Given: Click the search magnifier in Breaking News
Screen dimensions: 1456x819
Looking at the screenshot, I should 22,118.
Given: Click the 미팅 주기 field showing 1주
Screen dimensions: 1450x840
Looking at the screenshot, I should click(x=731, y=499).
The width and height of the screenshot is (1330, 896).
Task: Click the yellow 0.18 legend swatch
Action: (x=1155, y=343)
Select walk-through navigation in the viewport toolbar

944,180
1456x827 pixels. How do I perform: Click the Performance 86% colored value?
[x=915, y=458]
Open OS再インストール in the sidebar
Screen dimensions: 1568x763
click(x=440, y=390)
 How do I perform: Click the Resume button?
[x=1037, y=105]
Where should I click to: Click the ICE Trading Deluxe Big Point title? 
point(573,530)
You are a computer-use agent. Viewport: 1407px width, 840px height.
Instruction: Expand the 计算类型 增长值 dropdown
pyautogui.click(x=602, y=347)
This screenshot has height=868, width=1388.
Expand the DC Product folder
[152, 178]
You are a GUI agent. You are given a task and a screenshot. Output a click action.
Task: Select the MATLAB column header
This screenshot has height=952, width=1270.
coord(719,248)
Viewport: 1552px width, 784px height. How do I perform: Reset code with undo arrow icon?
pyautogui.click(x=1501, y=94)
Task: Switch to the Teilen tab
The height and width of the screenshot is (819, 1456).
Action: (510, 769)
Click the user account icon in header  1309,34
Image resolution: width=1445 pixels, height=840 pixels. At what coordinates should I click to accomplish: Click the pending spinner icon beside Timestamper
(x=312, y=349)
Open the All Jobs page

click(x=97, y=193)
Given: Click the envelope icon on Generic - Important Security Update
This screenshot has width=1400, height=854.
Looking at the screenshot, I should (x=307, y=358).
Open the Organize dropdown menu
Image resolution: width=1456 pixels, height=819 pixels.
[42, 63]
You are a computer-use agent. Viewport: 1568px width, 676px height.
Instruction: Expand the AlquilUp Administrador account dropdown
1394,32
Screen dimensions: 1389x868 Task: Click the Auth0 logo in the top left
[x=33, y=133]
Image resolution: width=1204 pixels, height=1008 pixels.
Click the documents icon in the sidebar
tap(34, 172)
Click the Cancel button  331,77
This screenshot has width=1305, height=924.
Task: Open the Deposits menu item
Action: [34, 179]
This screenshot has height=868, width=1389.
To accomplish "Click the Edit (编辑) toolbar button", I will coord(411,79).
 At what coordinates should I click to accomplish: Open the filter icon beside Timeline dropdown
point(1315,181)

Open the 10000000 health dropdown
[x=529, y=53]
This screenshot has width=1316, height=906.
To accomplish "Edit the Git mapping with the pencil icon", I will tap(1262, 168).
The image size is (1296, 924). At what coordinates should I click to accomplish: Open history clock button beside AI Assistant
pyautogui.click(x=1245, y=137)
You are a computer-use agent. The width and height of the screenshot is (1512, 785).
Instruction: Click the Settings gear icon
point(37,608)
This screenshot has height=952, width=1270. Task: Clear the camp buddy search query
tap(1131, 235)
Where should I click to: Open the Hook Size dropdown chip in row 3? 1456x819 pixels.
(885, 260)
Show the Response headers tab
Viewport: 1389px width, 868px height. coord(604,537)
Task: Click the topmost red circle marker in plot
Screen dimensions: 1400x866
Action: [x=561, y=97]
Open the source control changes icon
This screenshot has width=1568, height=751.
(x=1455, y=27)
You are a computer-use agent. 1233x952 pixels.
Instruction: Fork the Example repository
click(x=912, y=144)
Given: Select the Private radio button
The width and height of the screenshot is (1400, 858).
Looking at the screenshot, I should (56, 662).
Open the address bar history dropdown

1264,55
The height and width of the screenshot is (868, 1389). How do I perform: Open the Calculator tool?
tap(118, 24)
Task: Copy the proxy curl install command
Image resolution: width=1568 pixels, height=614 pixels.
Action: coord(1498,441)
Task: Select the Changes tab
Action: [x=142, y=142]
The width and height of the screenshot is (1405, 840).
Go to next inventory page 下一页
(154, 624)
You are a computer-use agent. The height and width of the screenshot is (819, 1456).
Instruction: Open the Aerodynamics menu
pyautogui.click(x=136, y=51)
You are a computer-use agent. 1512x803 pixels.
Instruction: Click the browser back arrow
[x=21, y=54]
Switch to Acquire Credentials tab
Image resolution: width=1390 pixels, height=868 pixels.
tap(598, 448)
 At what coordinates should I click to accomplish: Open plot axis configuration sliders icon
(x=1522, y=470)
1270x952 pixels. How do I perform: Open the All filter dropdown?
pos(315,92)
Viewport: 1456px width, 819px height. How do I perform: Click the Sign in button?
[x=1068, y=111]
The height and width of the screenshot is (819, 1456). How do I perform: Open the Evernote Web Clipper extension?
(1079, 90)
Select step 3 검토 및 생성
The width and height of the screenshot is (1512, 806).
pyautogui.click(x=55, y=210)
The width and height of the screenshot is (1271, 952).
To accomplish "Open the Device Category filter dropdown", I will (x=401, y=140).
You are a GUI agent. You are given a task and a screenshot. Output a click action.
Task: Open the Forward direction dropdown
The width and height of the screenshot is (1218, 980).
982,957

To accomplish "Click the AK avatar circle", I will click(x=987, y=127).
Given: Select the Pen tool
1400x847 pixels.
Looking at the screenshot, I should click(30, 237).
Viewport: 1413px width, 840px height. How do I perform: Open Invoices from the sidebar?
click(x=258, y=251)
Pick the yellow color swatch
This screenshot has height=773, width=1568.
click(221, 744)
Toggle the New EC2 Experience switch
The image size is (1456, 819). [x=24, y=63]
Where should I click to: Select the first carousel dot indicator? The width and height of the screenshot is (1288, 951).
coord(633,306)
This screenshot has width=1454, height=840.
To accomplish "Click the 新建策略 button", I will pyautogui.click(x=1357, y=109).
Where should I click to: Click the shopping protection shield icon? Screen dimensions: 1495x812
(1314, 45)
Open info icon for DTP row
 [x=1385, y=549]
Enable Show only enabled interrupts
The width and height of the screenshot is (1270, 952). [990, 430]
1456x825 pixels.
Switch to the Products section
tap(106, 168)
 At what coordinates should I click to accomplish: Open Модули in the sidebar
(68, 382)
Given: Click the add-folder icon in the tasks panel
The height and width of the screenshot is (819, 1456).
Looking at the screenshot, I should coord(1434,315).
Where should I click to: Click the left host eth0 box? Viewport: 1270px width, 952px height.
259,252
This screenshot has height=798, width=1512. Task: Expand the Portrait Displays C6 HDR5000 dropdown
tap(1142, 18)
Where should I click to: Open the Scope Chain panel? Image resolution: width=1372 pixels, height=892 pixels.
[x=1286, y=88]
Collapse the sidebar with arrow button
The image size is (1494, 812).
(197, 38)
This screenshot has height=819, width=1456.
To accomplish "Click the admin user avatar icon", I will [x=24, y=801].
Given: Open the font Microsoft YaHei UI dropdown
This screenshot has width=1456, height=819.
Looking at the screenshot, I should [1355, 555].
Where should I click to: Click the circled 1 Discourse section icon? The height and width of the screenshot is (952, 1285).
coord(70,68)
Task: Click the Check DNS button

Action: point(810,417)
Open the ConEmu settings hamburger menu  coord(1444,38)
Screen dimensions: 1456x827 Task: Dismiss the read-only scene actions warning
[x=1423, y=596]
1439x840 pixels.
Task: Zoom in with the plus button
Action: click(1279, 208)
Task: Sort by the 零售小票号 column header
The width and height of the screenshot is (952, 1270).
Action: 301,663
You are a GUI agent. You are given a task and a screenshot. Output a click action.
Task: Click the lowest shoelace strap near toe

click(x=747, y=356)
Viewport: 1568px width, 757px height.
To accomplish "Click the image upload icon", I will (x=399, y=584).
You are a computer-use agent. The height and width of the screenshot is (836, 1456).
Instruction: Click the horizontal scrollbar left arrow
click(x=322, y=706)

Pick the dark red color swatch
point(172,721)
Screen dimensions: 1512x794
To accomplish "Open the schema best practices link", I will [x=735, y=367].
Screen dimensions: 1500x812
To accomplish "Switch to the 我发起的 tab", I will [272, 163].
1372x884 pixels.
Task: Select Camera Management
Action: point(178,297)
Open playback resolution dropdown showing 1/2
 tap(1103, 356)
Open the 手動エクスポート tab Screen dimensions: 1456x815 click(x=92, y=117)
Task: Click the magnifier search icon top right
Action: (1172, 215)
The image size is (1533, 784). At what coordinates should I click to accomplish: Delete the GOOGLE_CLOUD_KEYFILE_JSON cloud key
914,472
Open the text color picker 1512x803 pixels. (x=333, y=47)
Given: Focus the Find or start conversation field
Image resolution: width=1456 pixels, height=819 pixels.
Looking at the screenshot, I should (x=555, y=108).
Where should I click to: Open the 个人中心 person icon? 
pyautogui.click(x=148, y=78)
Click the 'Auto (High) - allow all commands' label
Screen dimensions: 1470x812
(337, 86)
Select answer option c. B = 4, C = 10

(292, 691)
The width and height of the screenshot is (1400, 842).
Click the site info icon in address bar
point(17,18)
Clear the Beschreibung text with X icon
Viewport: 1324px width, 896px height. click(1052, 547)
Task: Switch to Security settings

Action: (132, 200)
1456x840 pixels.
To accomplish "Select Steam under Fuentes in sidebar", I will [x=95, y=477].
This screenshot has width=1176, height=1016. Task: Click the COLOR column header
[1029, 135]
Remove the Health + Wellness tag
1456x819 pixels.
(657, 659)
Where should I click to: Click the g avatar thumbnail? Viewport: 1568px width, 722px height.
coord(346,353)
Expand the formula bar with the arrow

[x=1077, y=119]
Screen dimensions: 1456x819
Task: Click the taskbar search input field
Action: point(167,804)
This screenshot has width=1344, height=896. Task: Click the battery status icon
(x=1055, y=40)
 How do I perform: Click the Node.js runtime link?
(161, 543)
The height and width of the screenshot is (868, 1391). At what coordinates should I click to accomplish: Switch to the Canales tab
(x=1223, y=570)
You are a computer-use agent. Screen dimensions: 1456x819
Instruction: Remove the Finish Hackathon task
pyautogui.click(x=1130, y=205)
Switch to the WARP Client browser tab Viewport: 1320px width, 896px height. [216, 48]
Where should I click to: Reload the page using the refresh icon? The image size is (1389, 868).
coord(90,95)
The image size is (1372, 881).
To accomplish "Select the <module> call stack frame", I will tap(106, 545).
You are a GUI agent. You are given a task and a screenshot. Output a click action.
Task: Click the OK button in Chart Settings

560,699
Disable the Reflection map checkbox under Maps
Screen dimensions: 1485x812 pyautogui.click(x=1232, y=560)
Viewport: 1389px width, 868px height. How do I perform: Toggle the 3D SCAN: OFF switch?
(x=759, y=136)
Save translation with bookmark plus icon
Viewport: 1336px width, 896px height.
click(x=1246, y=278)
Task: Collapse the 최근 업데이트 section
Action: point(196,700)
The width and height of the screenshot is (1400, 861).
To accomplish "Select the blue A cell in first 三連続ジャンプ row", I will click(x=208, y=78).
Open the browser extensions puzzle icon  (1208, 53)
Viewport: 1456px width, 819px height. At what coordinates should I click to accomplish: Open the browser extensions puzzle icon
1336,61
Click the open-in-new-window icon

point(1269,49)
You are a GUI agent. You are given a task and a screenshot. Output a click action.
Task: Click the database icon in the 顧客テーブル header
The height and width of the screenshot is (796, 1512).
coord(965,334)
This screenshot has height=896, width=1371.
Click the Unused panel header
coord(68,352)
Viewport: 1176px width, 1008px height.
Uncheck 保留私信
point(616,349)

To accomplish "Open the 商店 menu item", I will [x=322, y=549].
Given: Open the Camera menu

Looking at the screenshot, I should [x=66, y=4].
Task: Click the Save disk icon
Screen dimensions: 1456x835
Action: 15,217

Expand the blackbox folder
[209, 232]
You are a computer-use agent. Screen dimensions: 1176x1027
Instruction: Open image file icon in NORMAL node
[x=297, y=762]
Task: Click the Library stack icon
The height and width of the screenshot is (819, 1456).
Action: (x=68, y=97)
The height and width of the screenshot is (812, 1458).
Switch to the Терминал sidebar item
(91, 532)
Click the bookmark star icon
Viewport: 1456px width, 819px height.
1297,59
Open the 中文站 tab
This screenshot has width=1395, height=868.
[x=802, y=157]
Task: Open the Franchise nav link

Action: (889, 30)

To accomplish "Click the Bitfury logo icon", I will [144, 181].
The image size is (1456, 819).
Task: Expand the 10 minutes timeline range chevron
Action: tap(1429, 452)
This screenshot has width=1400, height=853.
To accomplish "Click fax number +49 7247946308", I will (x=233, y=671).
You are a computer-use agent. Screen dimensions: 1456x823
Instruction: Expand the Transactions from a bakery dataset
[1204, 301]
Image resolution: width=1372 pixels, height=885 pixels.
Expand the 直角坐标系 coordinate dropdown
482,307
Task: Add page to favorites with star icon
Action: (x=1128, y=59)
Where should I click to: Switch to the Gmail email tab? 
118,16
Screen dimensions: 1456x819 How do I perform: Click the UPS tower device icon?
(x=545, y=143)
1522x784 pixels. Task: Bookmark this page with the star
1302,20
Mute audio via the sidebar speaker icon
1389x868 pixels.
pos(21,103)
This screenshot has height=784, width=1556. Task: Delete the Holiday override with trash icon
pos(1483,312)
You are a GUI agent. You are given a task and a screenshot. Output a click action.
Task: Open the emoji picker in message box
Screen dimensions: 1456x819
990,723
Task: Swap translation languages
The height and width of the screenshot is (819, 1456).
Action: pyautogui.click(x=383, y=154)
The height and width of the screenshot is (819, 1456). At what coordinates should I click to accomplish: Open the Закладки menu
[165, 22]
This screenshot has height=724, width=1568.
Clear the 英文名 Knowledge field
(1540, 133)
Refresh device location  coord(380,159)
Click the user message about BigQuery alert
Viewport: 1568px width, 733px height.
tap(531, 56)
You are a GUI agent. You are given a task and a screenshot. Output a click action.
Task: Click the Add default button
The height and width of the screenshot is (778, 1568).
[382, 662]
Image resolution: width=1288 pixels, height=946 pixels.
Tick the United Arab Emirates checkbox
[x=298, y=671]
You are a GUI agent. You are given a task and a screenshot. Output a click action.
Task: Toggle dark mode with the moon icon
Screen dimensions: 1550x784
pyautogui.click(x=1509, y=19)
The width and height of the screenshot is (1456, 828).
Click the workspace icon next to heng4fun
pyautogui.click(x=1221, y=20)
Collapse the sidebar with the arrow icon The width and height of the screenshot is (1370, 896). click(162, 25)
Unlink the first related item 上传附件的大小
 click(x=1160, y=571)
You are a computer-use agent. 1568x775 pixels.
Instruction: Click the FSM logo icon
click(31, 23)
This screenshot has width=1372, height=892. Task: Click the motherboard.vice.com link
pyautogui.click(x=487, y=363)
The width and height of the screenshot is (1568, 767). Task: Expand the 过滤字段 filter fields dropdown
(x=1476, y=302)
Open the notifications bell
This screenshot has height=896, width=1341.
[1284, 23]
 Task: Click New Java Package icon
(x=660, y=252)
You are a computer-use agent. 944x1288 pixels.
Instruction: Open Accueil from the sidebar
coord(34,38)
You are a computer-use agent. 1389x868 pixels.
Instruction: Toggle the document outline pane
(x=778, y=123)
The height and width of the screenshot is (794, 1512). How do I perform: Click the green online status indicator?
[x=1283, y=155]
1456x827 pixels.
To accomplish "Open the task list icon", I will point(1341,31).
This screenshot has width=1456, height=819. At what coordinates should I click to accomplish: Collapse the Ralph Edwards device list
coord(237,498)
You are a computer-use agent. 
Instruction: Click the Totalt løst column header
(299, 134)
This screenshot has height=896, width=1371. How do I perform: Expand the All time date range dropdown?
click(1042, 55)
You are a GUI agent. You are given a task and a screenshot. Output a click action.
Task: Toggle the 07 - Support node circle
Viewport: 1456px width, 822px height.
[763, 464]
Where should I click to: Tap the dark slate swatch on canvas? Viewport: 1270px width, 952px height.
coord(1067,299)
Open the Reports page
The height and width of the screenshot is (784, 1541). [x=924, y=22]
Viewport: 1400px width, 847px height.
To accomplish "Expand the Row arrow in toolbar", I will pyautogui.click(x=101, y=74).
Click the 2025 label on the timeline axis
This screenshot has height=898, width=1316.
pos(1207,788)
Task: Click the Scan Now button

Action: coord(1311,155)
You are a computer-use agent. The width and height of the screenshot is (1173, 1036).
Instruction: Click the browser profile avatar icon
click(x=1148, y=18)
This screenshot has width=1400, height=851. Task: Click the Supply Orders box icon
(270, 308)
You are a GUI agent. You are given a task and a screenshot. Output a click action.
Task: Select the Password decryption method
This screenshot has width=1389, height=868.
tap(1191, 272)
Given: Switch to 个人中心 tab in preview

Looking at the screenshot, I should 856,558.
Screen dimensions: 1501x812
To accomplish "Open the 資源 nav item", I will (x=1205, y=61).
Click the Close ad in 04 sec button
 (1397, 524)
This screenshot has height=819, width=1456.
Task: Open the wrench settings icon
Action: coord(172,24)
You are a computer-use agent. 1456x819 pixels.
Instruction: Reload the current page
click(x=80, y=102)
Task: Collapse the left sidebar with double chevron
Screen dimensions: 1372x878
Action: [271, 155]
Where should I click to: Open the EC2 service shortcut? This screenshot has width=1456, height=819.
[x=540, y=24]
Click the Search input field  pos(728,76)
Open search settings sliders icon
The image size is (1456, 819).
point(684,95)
^^^^^^^^^^^^^^^^
> [Problem statement]:
All lines in the data above from the one with "This screenshot has height=896, width=1371. How" through the one with "Click the 2025 label on the timeline axis" must be repeated exactly, and no others.

> [Output]:
This screenshot has height=896, width=1371. How do I perform: Expand the All time date range dropdown?
click(1042, 55)
You are a GUI agent. You are given a task and a screenshot. Output a click action.
Task: Toggle the 07 - Support node circle
Viewport: 1456px width, 822px height.
[763, 464]
Where should I click to: Tap the dark slate swatch on canvas? Viewport: 1270px width, 952px height.
coord(1067,299)
Open the Reports page
The height and width of the screenshot is (784, 1541). [x=924, y=22]
Viewport: 1400px width, 847px height.
To accomplish "Expand the Row arrow in toolbar", I will pyautogui.click(x=101, y=74).
Click the 2025 label on the timeline axis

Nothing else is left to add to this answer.